*Required action*
Set down each line from the line holding "Open the Mini LED TV product thumbnail" to the last line of the entries below, exactly, with both ends included and without pictures.

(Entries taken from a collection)
────────────────
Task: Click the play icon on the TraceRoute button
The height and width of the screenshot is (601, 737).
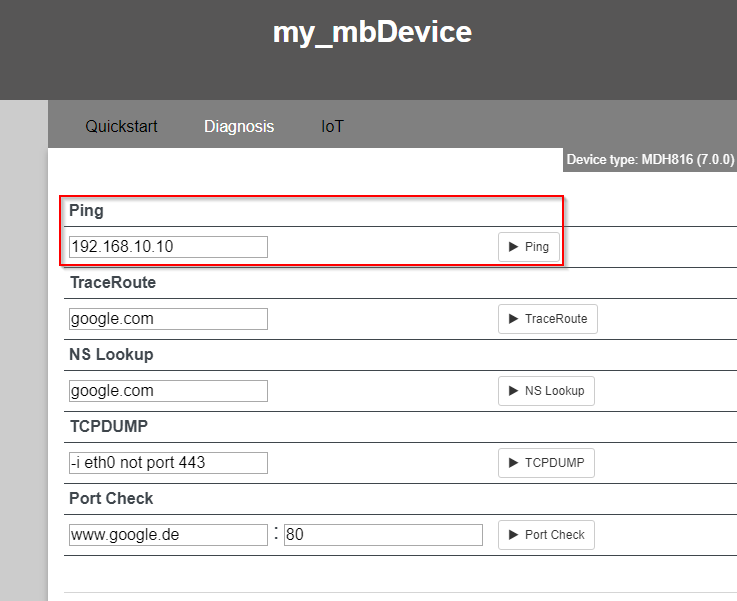Action: [x=513, y=319]
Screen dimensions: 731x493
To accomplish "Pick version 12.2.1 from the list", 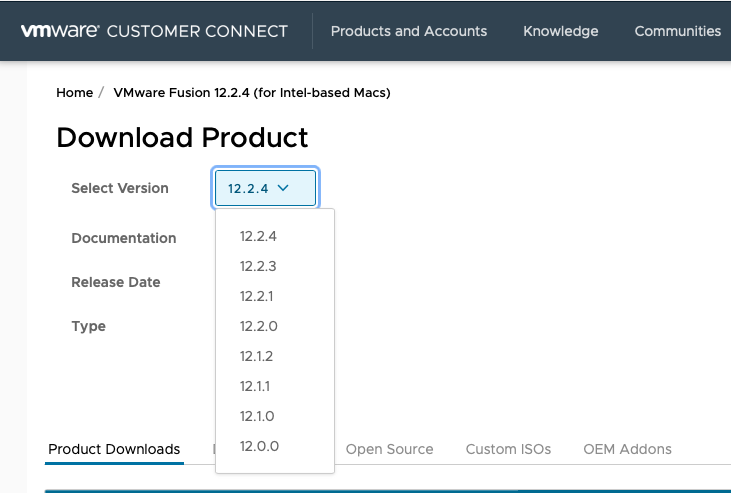I will [257, 297].
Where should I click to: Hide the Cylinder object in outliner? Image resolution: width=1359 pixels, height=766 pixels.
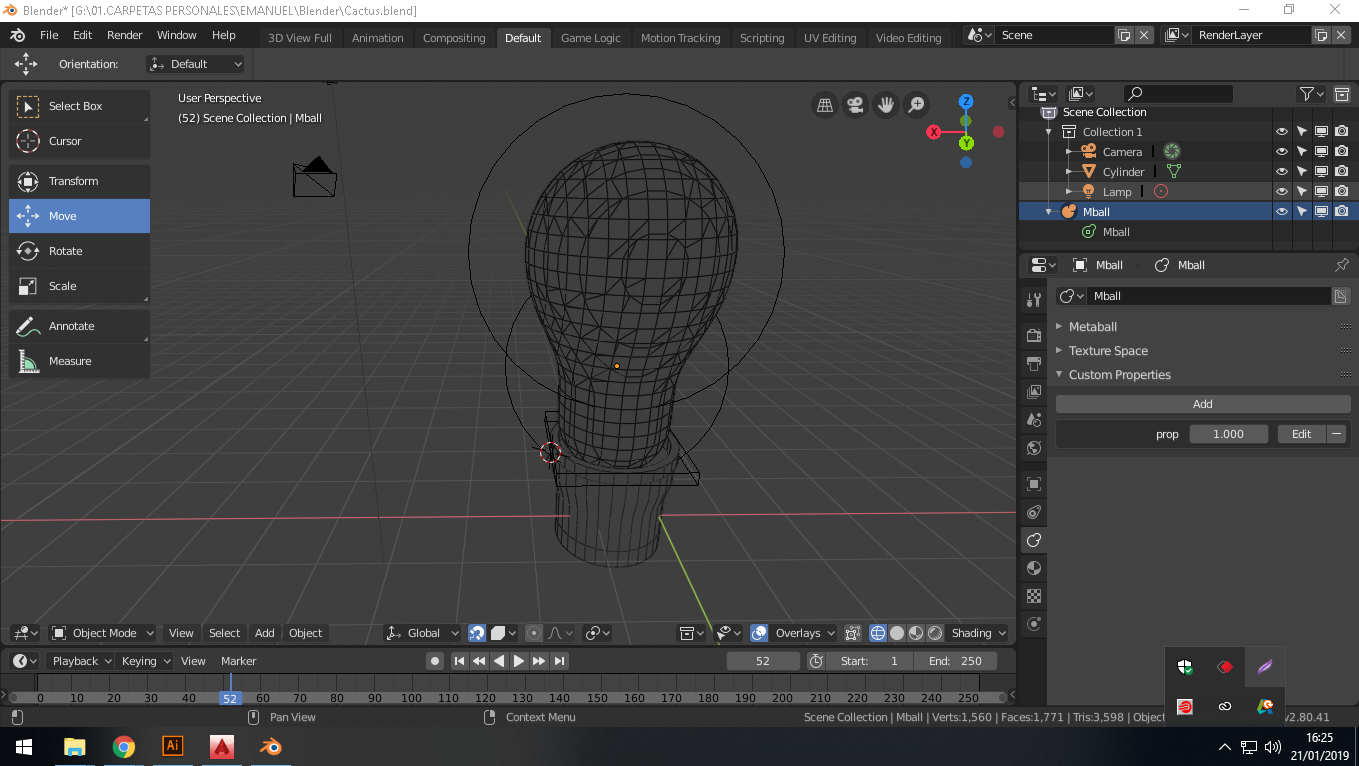pos(1281,172)
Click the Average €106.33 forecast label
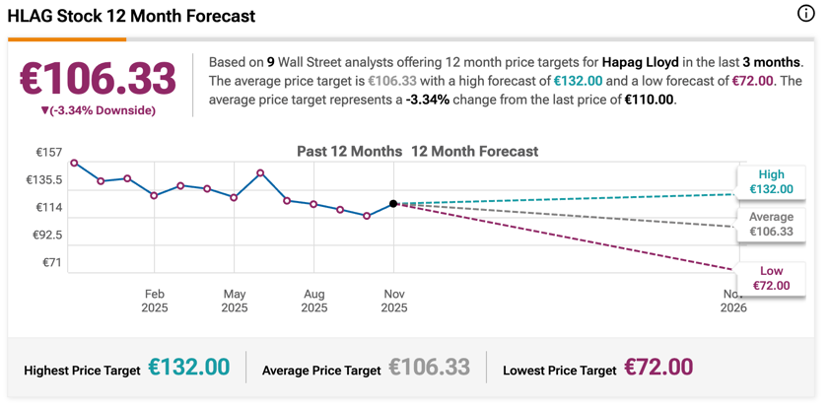Image resolution: width=830 pixels, height=408 pixels. [771, 224]
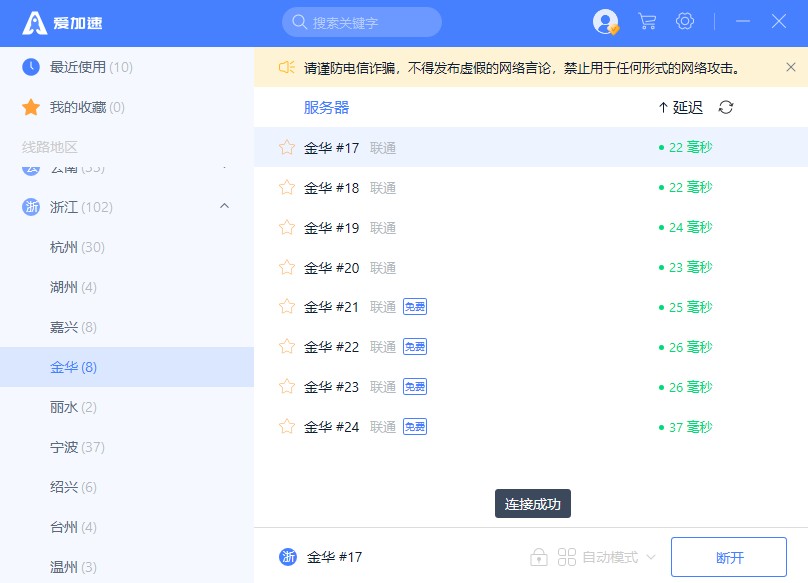
Task: Open the user account avatar
Action: pos(605,21)
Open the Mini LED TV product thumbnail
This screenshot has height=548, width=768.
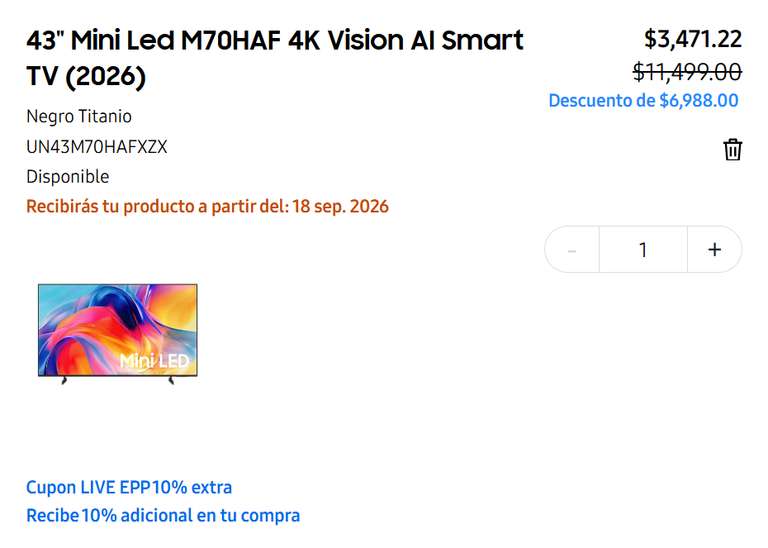click(118, 333)
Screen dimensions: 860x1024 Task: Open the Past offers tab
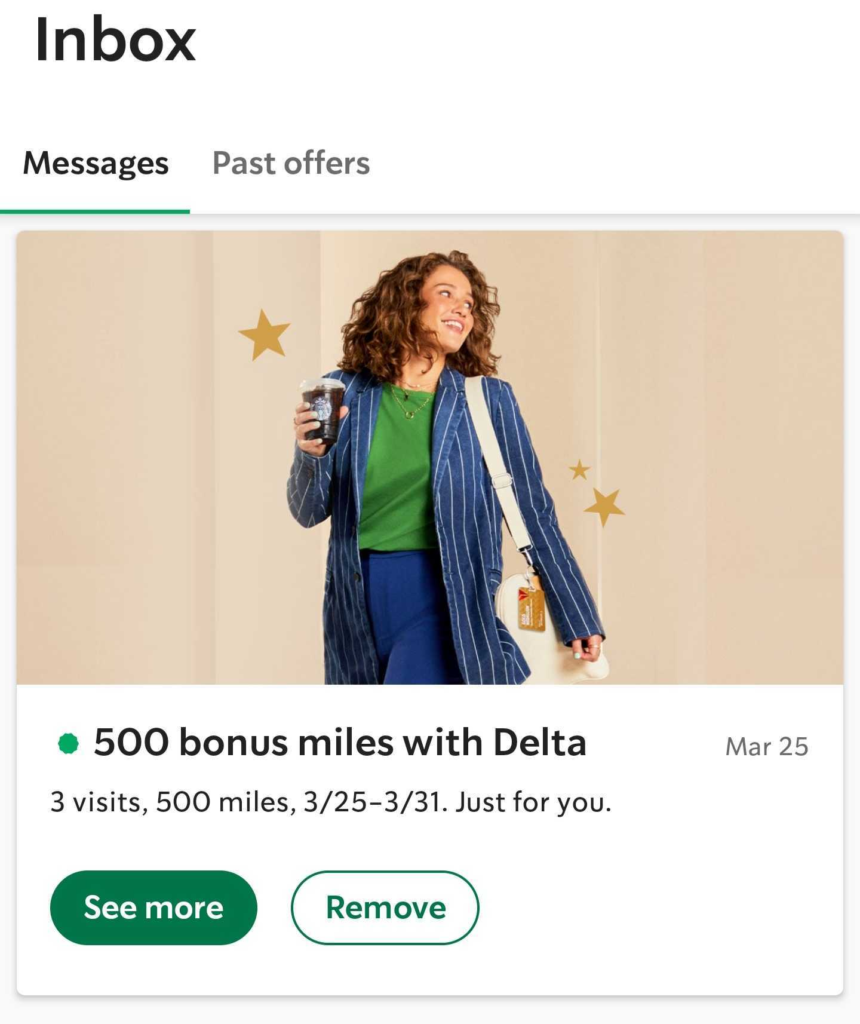tap(291, 163)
────────────────
*Your response*
Open the Mini LED TV product thumbnail
This screenshot has height=548, width=768.
click(118, 333)
Screen dimensions: 860x1024 Task: Open the Past offers tab
tap(291, 163)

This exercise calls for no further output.